Orlando Morando (PSDB) registrou R$ 8,1 milhões em emendas, dos quais R$ 2,8 milhões (34,56%) em favor da região.
Regina Gonçalves (PV) registrou R$ 600 mil em emendas, dos quais os mesmos R$ 600 mil em favor da região.
Vanderlei Siraque (PT), registrou R$ 5,4 milhões em emendas, dos quais R$ 2,9 milhões 53,70%) em favor da região.
Vanessa Damo (PMDB) registrou R$ 4,7 milhões em emendas, dos quais R$ 1.050 milhões (31,875%) em favor da região.
Manual da malandragem
Por que o silêncio da Imprensa regional só foi quebrado agora pelo Diário do Grande ABC, e mesmo assim com as ressalvas já apontadas neste texto, ou seja, sem meter-se seara adentro dos conceitos de aplicação de recursos segundo o manual de malandragem descrito por Roque Barbieri?
Porque este CapitalSocial publicou nestas páginas (veja link abaixo) uma cobrança pública aos deputados da Província, igualmente surdos e mudos quanto à importância de se pronunciarem sobre um assunto de interesse público ao qual, principalmente o Estadão e a Folha de S. Paulo, deram e continuam dando permanente destaque nos últimos meses.
Como se explica que tendo uma bancada de oito parlamentares a Imprensa regional não se interesse por tema tão candente? Será que chegamos ao fundo do poço em estrutura redacional de modo a que somente as pautas facilitadoras de cumprimento da agenda diária ganham algum fôlego? Ou o que falta mesmo é compromisso com os leitores?
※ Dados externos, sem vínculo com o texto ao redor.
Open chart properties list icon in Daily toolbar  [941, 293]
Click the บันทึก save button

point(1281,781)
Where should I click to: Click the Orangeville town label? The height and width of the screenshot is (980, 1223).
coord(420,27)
A resposta é simples: na maioria dos casos o que existe de fato é o mesmo fenômeno que caracteriza a mídia local em relação ao mercado imobiliário e tantas outras instâncias com envolvimentos político-partidários e financeiros: a blindagem é absoluta. Quem se mete a besta, como este CapitalSocial, passa a ser discriminado, quando não demonizado, quando não torpedeado, quando não sacaneado. Com perdão da linguagem.
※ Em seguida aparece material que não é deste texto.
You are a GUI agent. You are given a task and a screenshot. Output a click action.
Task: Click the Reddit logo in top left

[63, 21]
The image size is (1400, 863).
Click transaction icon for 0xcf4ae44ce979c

Felizmente o caso das emendas suspeitas está no Ministério Público, depois de escorraçado que foi na Assembléia Legislativa. O Estadão de sexta-feira última publicou uma matéria atualizando a situação. Vejam alguns parágrafos:
O deputado Roque Barbieri afirmou ao Ministério Público Estadual que se dispõe a apresentar “uma testemunha que pode esclarecer fatos e situações que comprometem pelo menos quatro deputados diretamente envolvidos com a prática de negociação ilícita de emendas no curso do ano passado”. Em depoimento ao promotor Carlos Cardoso, que conduz inquérito sobre suposto mercado de emendas na Assembléia Legislativa paulista, o parlamentar impôs condição: “Quero que a testemunha tenha total garantia de sigilo de sua identidade e proteção”. Barbieri confirmou o que declarou em agosto a um canal de internet da cidade de Araçatuba, seu reduto político, sobre deputados que “enriquecem fazendo isso”. “Há parlamentares que negociam emendas, apresentam emendas de maneira informal, consistentes em indicações por escrito, por eles assinadas, e dirigidas ao secretário chefe da Casa Civil, onde eram protocoladas”, relatou no dia 10 passado.
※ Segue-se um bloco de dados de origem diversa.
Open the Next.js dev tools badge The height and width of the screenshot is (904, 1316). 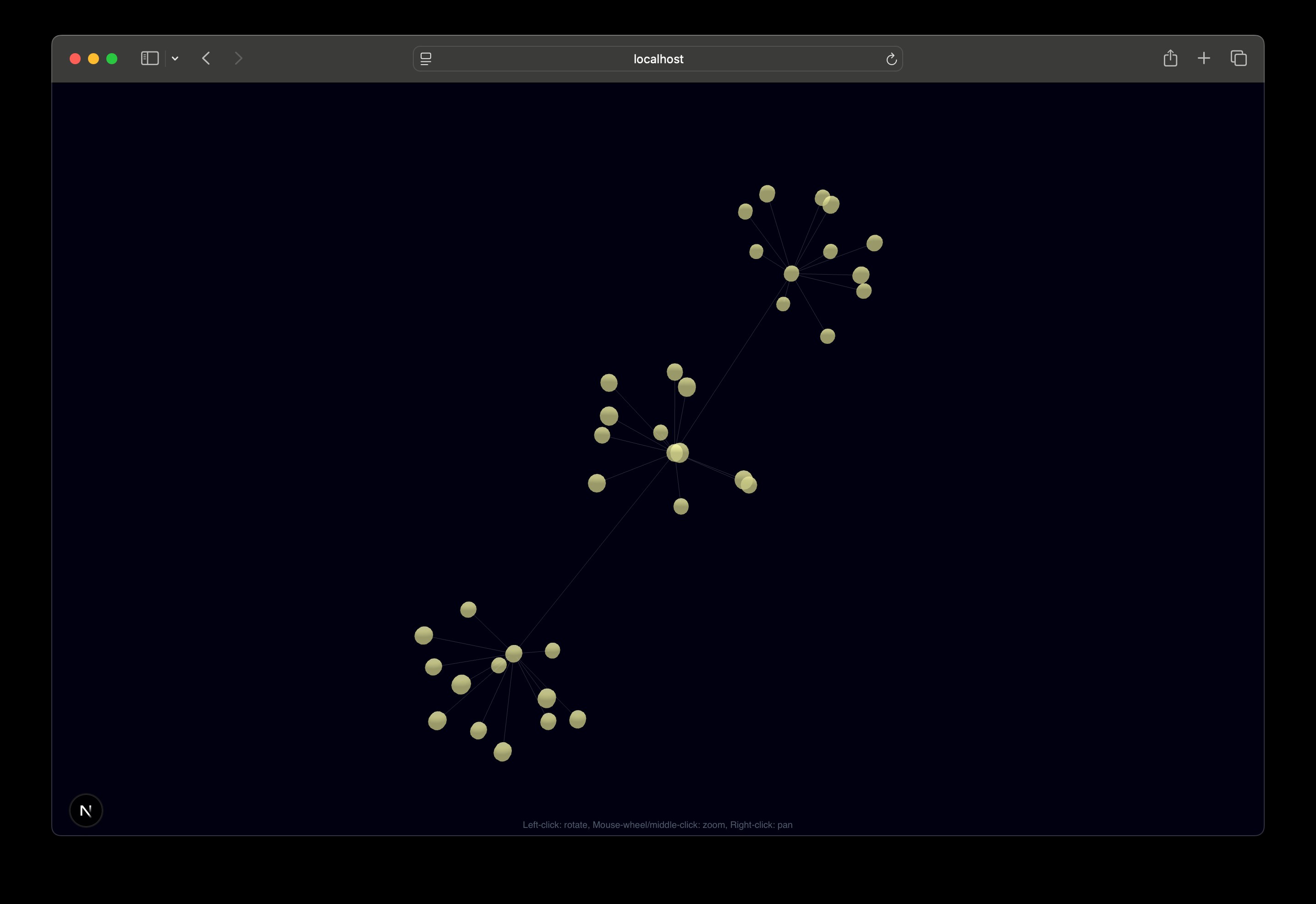pos(86,810)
Ele declarou que “essas indicações eram feitas por ofícios, em papel timbrado da Assembléia, e por vezes, encaminhadas por e-mail”. Nesses ofícios, disse, cada deputado “fazia e faz constar o município ou entidade, o valor e o objeto e a finalidade, porém desacompanhados de justificativas, pois estas ficavam a cargo das secretarias de Estado solicitarem às prefeituras ou entidades que encaminhavam projetos, orçamentos, planilhas”.
Para Barbieri, “o advento da prática de apresentação dessas emendas não foi uma coisa positiva nem para a Assembléia nem para o governo porque em razão de não se tratar de um processo transparente os oportunistas tiraram proveito desta situação para comercializar o dinheiro público em proveito próprio”. “Já há alguns anos existem deputados que negociam emendas em troca de dinheiro, fato esse que é do conhecimento de alguns dos deputados mais antigos”, contou ao promotor. Ele confirmou ter declarado naquela entrevista que entre 25% e 30% de seus colegas participam da venda de emendas. “Foi uma avaliação muito subjetiva”.
Os deputados da região continuam a dever explicações ao eleitorado. E já que tanto falaram no passado, menos que no presente, porque seria desclassificante, sobre a Bancada do ABC, fica a seguinte sugestão: marquem uma entrevista coletiva e prestem contas à Imprensa que não tem medo de cara feia.